- **Assigned task**
Where the lines below hold images, skip those and copy every word exactly.

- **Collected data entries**
*****

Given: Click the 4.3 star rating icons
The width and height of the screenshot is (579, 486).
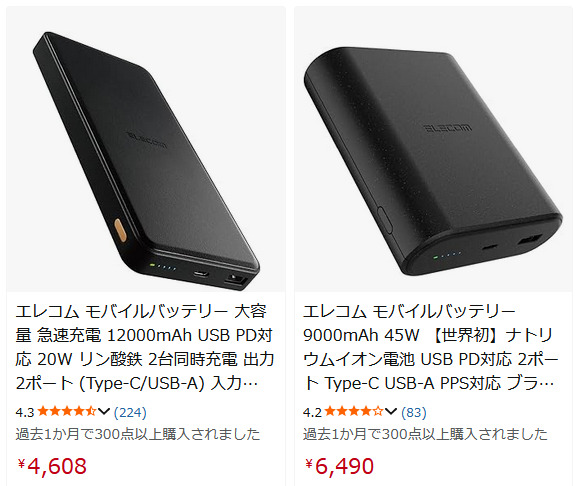Looking at the screenshot, I should click(x=67, y=411).
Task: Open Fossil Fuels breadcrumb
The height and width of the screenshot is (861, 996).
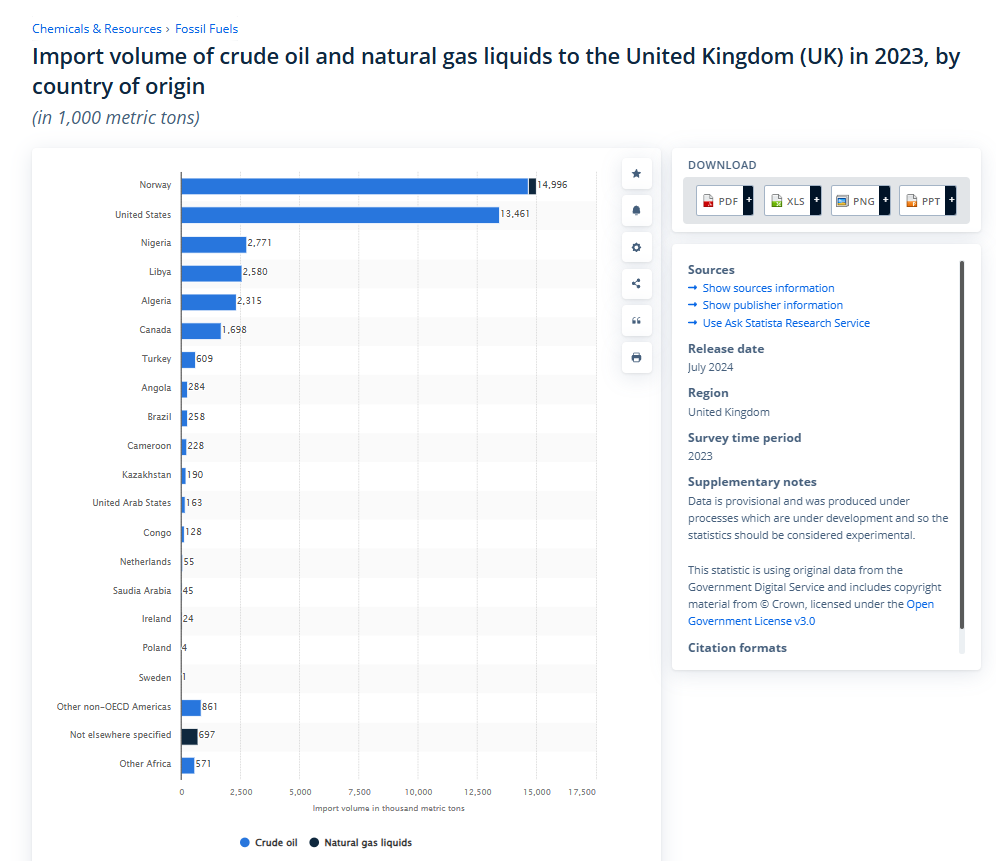Action: coord(206,29)
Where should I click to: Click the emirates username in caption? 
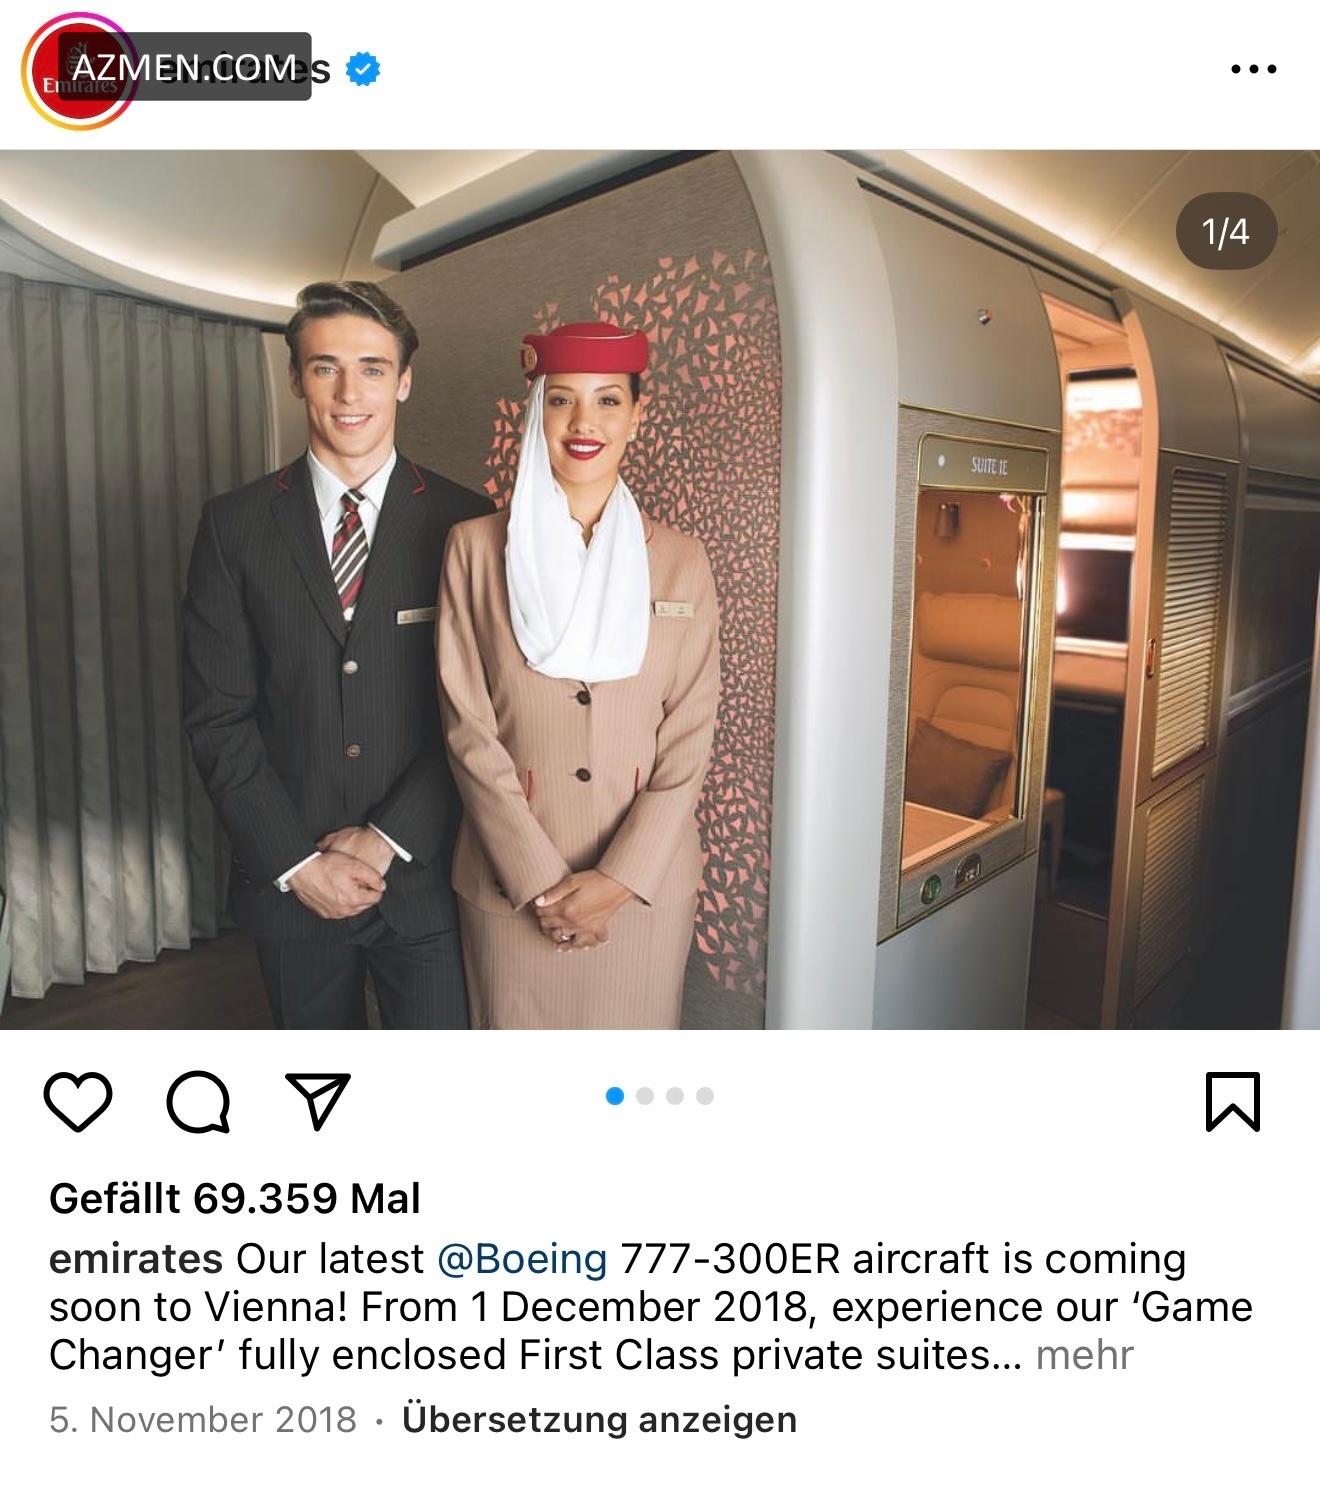click(x=136, y=1259)
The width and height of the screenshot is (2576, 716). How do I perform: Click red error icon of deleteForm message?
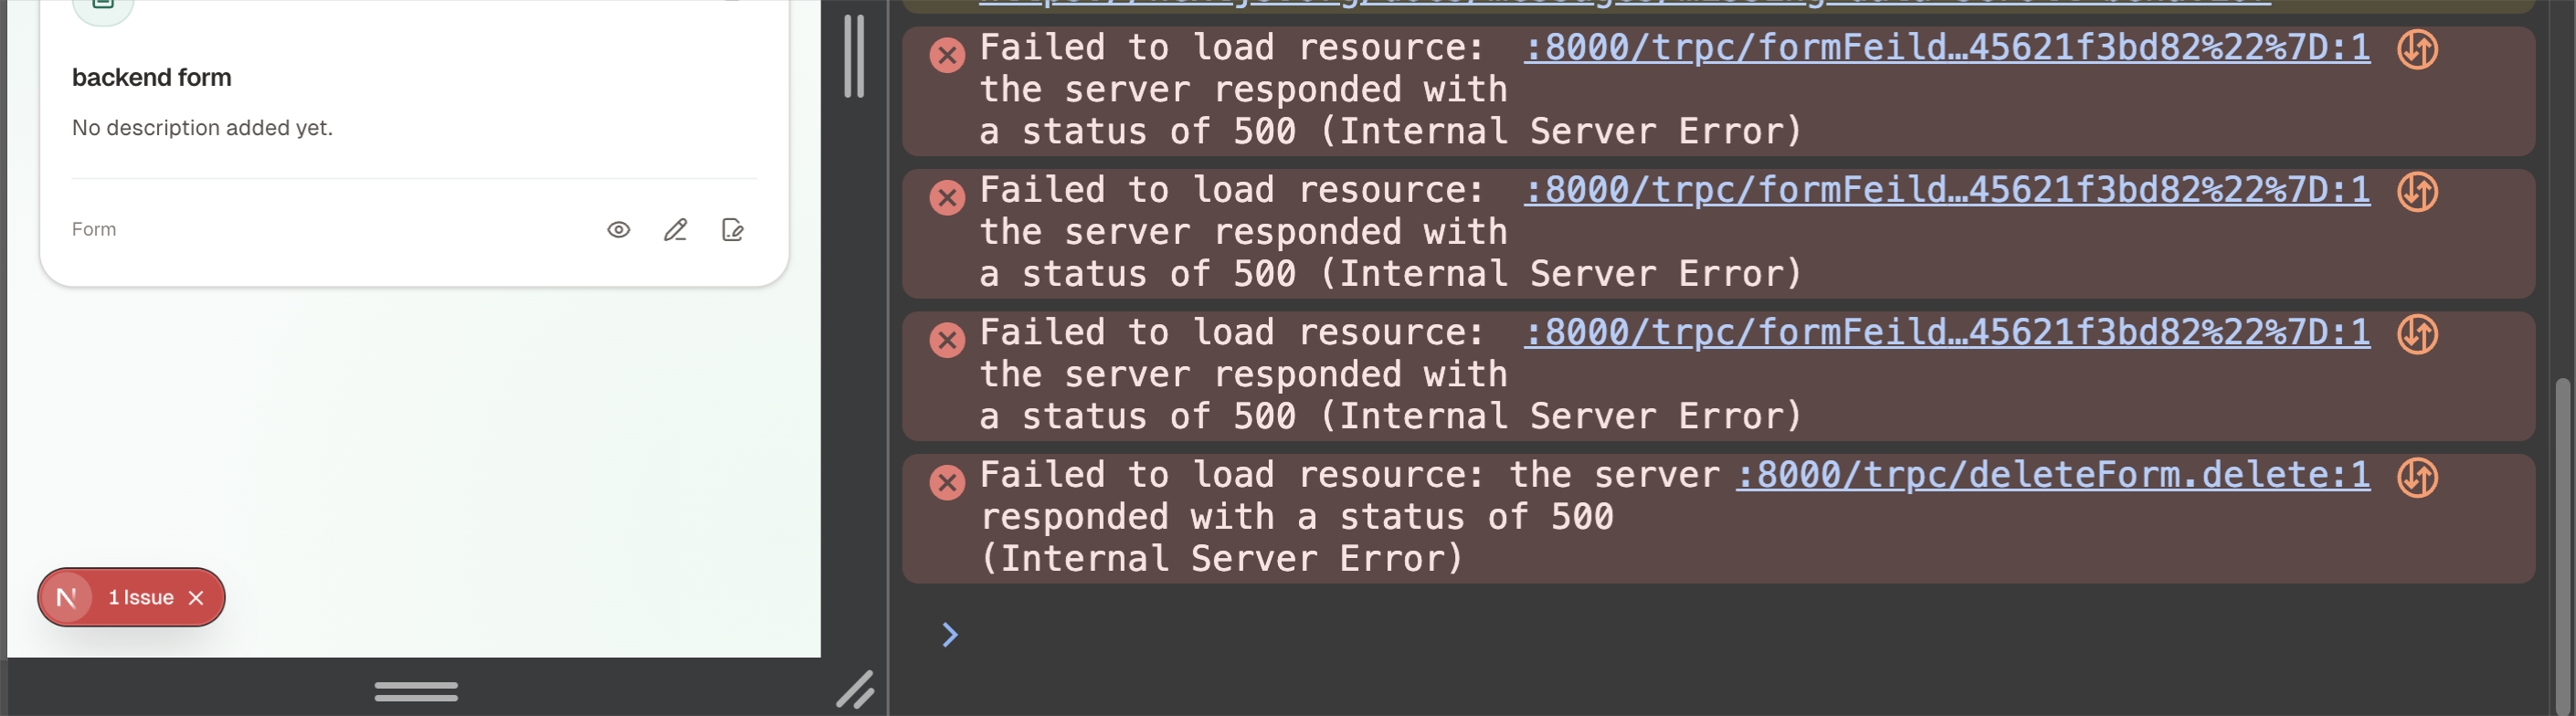click(x=947, y=483)
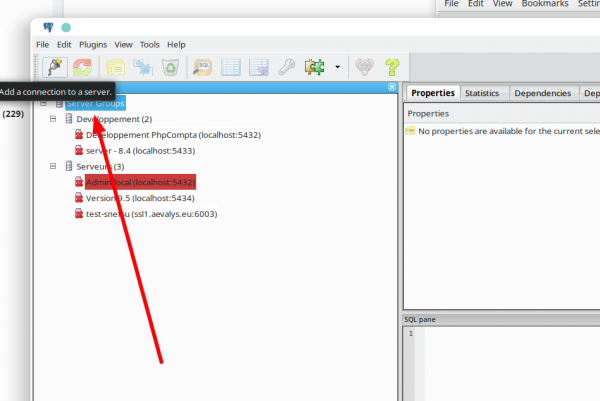600x401 pixels.
Task: Collapse the Developpement server group
Action: coord(53,119)
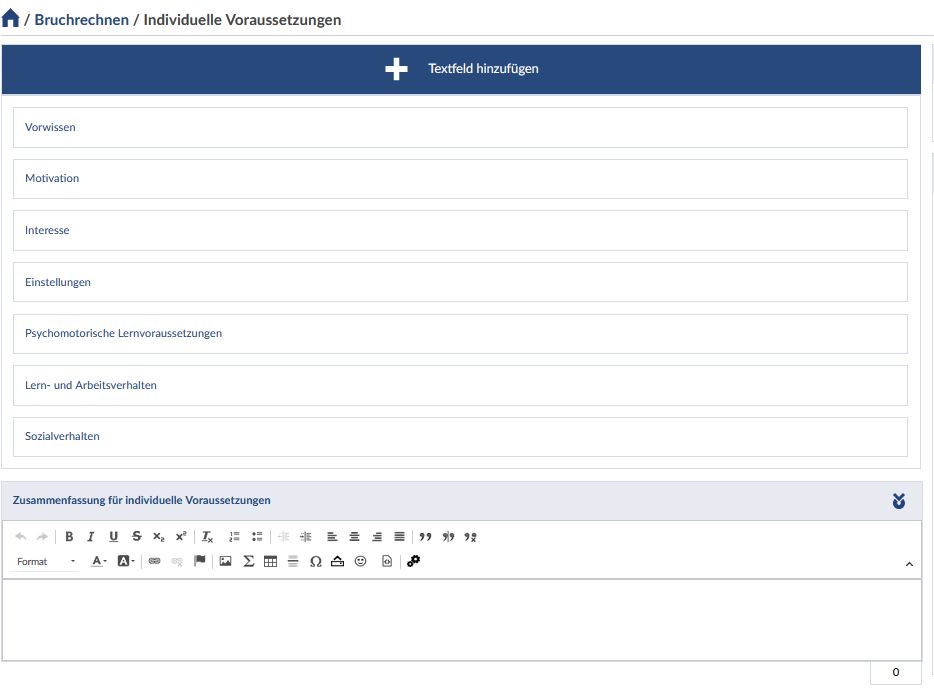Open the Bruchrechnen breadcrumb link
Viewport: 934px width, 693px height.
81,19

*****

- **Output below**
Given: Click the 4.3 star rating icons
The width and height of the screenshot is (579, 486).
Looking at the screenshot, I should click(x=67, y=411).
Task: Open Fossil Fuels breadcrumb
The height and width of the screenshot is (861, 996).
Action: coord(206,29)
Where should I click to: Click the emirates username in caption? 
click(x=136, y=1259)
The width and height of the screenshot is (2576, 716). How do I perform: Click red error icon of deleteForm message?
click(x=947, y=483)
600x401 pixels.
Task: Collapse the Developpement server group
Action: coord(53,119)
Open the Bruchrechnen breadcrumb link
Viewport: 934px width, 693px height.
81,19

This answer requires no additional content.